Hero tersenyum mengingat ia tidak merapikan rambutnya yang tumbuh lebih panjang saat tiba di Gardraff. Selesai merapikan setengah bagian rambutnya yang menghalangi pandangan, Hero mengucapkan terima kasih. Leander tampak bersahabat dan ramah, tak butuh waktu lama mereka pun bisa akrab.

“Lean ... oh, ayolah! Kenapa kau bisa lupa kegiatan hari ini?” Seema datang dari belakang.

“Hei! Aku tidak lupa, ini baru saja mau mengajak Hero,” sanggah Leander.

“Ayo, cepat! Kita berangkat,” ajak Seema.

“Kita mau ke mana? Kenapa harus berlari seperti ini?” tanya Hero namun tetap mengikuti ajakan Seema.

“Guru Farrabi mengutus kami untuk mengajakmu keliling kota. Kebetulan sebentar lagi anak-anak latihan memanah, kau bisa ikut belajar juga sebelum keliling kota.” Meski sedang memberi penjelasan pada Hero, Seema tak menurunkan kecepatan berlarinya.

Gadis itu mengenakan boots cokelat dan seragam latihan memanah.
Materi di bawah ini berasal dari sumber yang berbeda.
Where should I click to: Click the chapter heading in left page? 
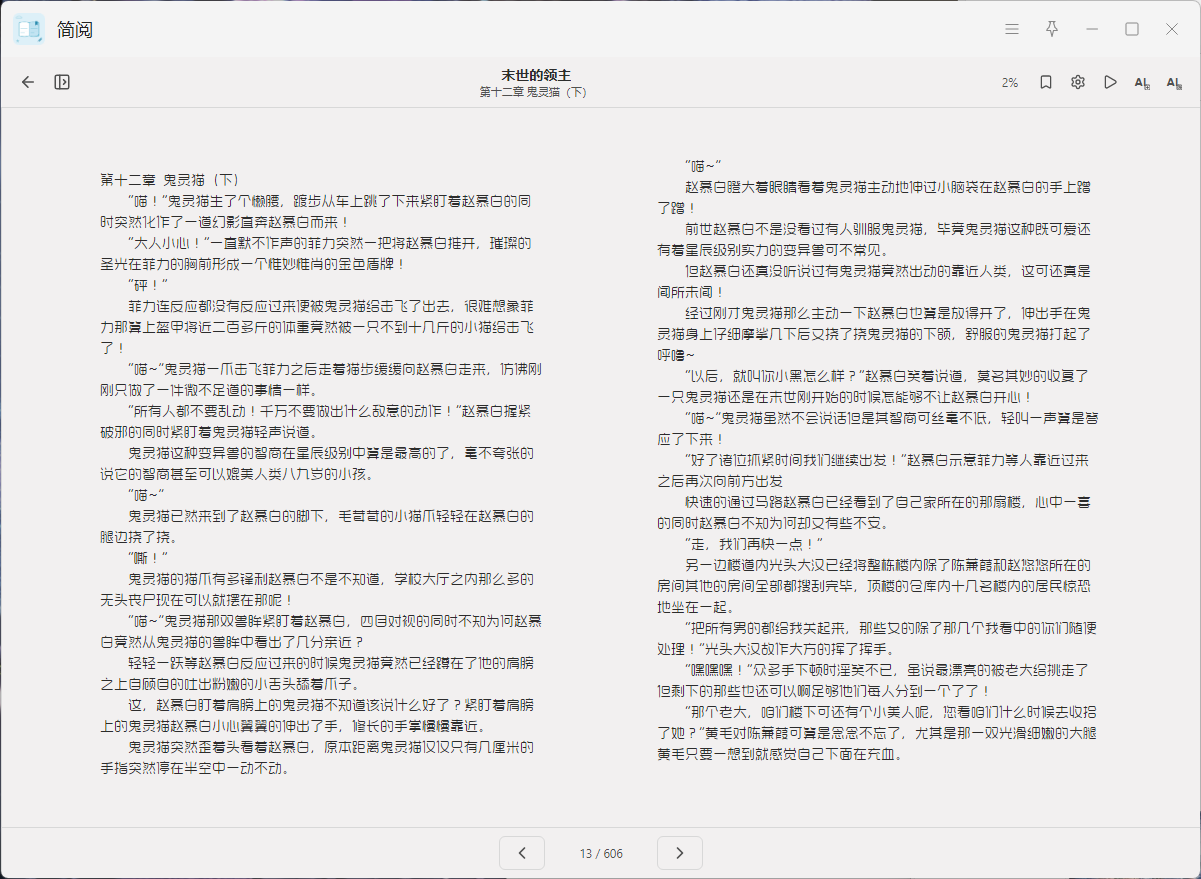170,180
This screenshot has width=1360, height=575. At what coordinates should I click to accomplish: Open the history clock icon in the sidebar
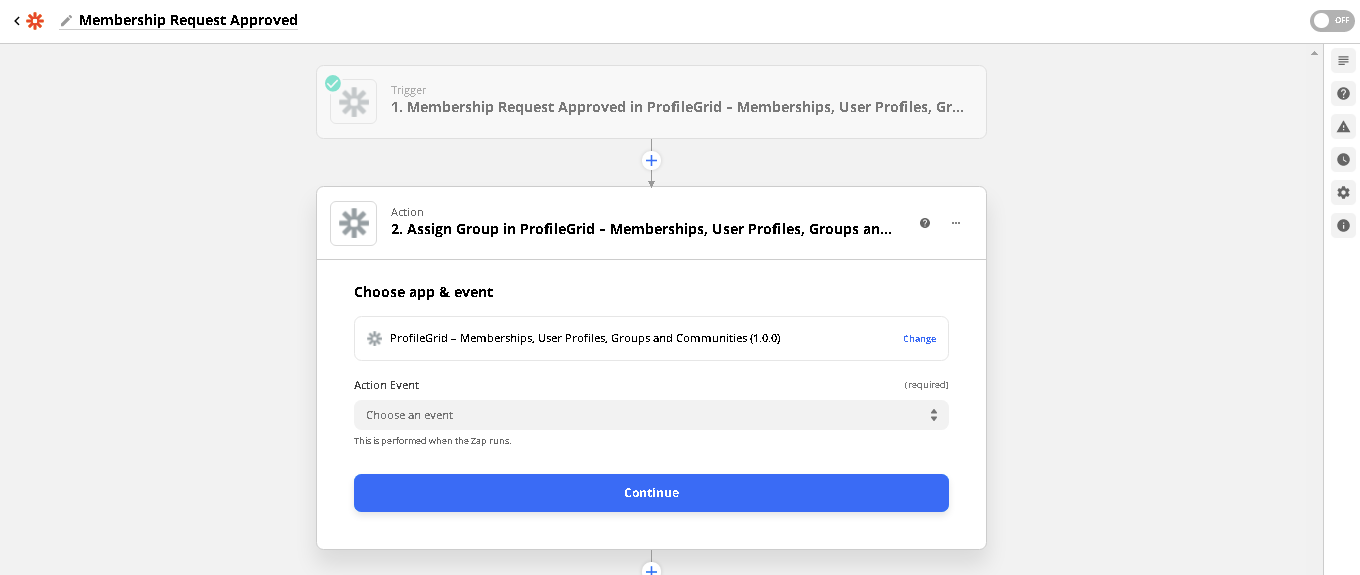coord(1343,160)
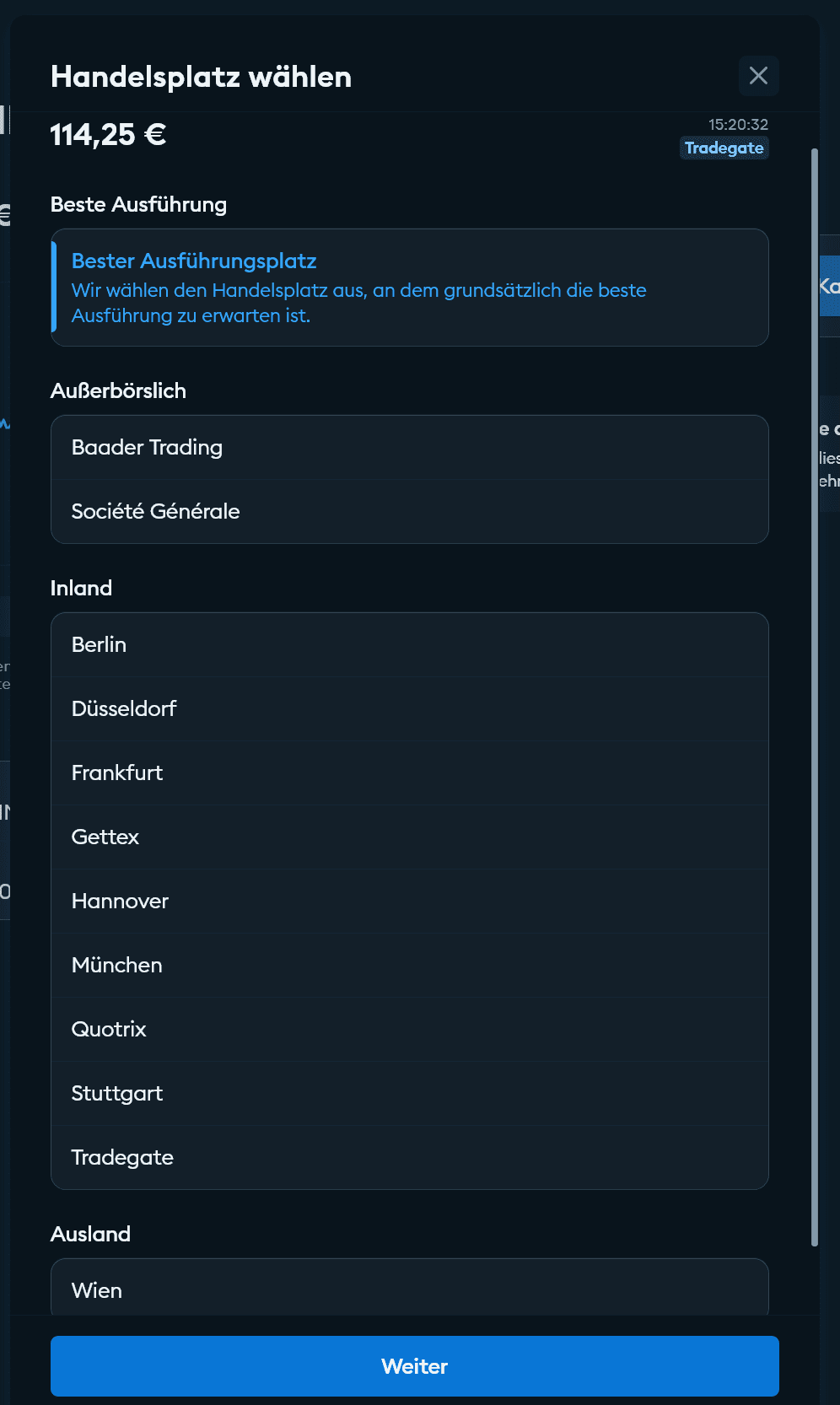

Rambut lurus sebahunya dibiarkan tergerai rapi, namun Seema mengenakan pengikat kepala kecil berwarna merah. Ia memang cukup sering memakai pengikat kepala, saat ada pertemuan seperti kemarin maka ia akan menggantinya dengan rangkain bunga-bunga kecil yang berwarna senada dengan gaun. Seema memiliki warna bola mata hitam pekat dengan tatapan mata yang tajam, ketika ia memperhatikan seseorang, hawa keberadaannya seperti elang yang mengintai mangsa.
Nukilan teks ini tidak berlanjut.